Europa, S&P: numero società con rating CCC ancora alto. Default potrebbero salire

(Teleborsa) – Il numero di società europee classificate nella categoria di rating “CCC” da S&P Global Ratings è sceso del 20% a quota 52 al 31 dicembre 2021, da un massimo storico di 65 nell’aprile 2021. Lo afferma l’agenzia di rating in un nuovo report sul tema, sottolineando che questo calo è dovuto principalmente a sei upgrade e due declassamenti nella categoria di rating CCC. Con questa diminuzione, l’importo del debito classificato nella categoria “CCC” è sceso a 87 miliardi di dollari da 101 miliardi di dollari dello stesso periodo dell’anno prima, rimanendo superiore alla media di 12 mesi di 80 miliardi di dollari.

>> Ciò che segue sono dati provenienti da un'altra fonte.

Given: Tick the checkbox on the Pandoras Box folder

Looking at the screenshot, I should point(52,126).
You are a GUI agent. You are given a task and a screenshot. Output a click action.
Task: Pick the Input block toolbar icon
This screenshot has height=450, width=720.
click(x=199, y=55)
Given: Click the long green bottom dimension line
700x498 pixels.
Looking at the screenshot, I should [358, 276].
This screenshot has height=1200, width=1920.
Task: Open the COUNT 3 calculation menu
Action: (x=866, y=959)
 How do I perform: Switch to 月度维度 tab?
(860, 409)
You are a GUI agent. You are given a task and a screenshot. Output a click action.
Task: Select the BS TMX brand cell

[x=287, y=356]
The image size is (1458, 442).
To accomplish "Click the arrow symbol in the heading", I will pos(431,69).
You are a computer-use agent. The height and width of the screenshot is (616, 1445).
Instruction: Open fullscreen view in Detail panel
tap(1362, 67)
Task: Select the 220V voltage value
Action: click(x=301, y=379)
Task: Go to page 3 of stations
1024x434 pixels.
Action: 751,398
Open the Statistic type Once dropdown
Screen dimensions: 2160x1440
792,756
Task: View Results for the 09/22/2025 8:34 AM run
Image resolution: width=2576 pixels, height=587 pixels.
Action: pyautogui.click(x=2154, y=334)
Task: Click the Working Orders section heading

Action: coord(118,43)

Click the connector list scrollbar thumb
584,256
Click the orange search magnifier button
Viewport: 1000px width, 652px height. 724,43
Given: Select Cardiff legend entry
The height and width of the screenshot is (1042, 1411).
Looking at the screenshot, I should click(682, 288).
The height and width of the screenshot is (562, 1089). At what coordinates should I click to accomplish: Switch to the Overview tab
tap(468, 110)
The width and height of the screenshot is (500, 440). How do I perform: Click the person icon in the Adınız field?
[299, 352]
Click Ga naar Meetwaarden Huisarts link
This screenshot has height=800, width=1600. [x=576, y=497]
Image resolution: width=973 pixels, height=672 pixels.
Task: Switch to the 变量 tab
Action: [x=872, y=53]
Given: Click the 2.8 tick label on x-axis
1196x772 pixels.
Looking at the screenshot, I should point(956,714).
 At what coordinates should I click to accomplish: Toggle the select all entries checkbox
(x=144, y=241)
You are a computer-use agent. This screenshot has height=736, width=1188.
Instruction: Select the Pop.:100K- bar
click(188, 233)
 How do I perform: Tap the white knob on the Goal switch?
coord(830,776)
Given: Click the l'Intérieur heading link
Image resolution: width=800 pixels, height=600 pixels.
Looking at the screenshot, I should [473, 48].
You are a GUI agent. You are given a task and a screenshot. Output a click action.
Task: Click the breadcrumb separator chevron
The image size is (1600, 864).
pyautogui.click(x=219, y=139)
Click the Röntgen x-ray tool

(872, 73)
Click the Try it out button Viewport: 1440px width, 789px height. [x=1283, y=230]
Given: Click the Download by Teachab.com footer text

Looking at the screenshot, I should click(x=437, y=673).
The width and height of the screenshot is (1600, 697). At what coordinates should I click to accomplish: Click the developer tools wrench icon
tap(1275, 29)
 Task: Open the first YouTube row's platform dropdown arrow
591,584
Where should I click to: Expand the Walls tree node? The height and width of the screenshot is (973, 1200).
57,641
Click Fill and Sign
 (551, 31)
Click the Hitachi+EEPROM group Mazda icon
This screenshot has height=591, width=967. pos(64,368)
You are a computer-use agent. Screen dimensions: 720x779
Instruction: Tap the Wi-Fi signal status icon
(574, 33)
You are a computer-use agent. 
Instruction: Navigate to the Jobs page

Nonostante l’aumento degli upgrade, il numero di società europee con rating “CCC” rimane vicino al doppio del totale pre-pandemia e il 58% di questi emittenti presenta prospettive negative o implicazioni negative per creditwatch, indicando ulteriori declassamenti in futuro.

S&P evidenzia che tutte le società attive nei settori hotel, gaming e tempo libero hanno subito grandi colpi dalle restrizioni sul distanziamento sociale in tutta Europa. “Tuttavia, la domanda repressa dei consumatori, le campagne di vaccini e la capacità degli emittenti di rafforzare la liquidità hanno contribuito a far fronte a strutture di capitale fortemente indebitate”, si legge nel rapporto.

Mentre la percentuale di emittenti con rating di categoria “CCC” in Europa è diminuita nel quarto trimestre, le società con elevati oneri di indebitamento e l’incapacità di generare free operating cash flow stanno ancora lottando per migliorare la qualità del credito. “L’incertezza che circonda il Covid-19 e le conseguenti restrizioni di viaggio continuano a gettare un’ombra sulla traiettoria di ripresa, nonostante le ampie prove di domanda repressa, mercati dei capitali di debito accomodanti e un ritmo più elevato di vaccinazione”, afferma l’agenzia di rating. La percentuale di emittenti con rating “CCC” negli Stati Uniti e in Canada è scesa all’8,7% del totale degli emittenti con rating, dal picco del 17% di maggio 2020, mentre l’Europa ha registrato un miglioramento trascurabile al 10,3% dal 12,5%.

Il ritmo dei default nel 2021 è rallentato ogni trimestre, con un solo default nel quarto trimestre e otto nel primo trimestre. Con questo calo, il tasso di insolvenza a 12 mesi nella regione è sceso all’1,8% a dicembre 2021 (il tasso di insolvenza più basso dal 2016) dal 6,1% di marzo 2021. “Prevediamo che le insolvenze continueranno a rallentare nel breve termine prima di riprendersi, aumentando il tasso di insolvenza speculative-grade al 2,5% a settembre 2022”, afferma S&P.